• TEXT BLOCK
........
Bramley Ordnance Depot (known as Central Ammunition Depot Bramley from 1946) opened on the large areas of scrub land in north Hampshire in 1917 for the manufacture and storage of ammunition. A School of Ammunition was established on the site in 1922.

To enable both safe manufacture and storage of munitions, well spaced railway tracks were built both sides of the Great Western Railway line connecting Basingstoke and Reading. The tracks were connected with each other at their northern and southern ends, and the tracks on either side of the running line were connected with each other by means of two tunnels under the GWR running lines. The tracks in the depot served various factories and stores, and the scale of the depot can be gauged that in a site measuring only 1.25 mi from north to south, there were over 30 mi of track: enough to cover the distance from Basingstoke to Reading and back. A spur northwards from the military yard reached the south side of Bramley station, which allowed through running services for depot workers. These started in 1922 but were suspended during World War II, and restarted after the war using stock from London Transport's Piccadilly line. The passenger services ceased in 1970, railway services to the depot ceased completely on 1 March 1987 with a special for rail enthusiasts.
........
• SUPPLIED ENTRIES
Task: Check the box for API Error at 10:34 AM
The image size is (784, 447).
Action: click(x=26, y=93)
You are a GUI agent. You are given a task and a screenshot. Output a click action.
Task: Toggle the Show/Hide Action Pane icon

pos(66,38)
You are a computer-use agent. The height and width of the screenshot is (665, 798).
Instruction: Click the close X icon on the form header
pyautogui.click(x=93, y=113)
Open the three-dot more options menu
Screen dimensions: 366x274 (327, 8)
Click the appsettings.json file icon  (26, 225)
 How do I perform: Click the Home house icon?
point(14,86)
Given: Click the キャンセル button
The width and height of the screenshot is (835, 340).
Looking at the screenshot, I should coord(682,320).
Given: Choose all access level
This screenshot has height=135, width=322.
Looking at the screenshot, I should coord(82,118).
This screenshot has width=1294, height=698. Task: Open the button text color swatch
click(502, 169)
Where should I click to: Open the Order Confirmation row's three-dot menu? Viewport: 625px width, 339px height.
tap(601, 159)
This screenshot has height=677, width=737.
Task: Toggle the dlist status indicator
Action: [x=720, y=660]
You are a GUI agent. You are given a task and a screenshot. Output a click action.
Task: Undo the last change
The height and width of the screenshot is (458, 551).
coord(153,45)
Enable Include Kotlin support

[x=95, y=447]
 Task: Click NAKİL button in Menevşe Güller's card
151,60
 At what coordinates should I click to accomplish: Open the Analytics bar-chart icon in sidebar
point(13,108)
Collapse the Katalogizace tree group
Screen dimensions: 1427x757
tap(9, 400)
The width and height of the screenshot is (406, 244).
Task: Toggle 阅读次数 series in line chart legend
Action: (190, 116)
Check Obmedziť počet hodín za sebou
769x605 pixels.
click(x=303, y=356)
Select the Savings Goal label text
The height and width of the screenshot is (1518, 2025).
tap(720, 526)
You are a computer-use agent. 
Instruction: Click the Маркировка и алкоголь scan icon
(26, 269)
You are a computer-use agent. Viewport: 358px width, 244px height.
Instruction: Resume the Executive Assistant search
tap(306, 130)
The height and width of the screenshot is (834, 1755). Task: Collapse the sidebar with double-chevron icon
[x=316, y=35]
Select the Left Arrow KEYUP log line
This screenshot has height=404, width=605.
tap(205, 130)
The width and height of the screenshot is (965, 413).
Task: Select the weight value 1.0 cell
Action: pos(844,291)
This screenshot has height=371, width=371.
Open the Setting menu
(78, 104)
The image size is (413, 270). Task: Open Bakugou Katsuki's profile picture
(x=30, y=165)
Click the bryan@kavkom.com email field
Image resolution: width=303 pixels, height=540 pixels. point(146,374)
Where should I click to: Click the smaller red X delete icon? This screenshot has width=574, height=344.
........
• WHAT NEEDS TO BE DONE
Write out the Bramley Ordnance Depot passage word for word from "Bramley Ordnance Depot" to "site in 1922.".

• ANSWER TO THE PROBLEM
Bramley Ordnance Depot (known as Central Ammunition Depot Bramley from 1946) opened on the large areas of scrub land in north Hampshire in 1917 for the manufacture and storage of ammunition. A School of Ammunition was established on the site in 1922.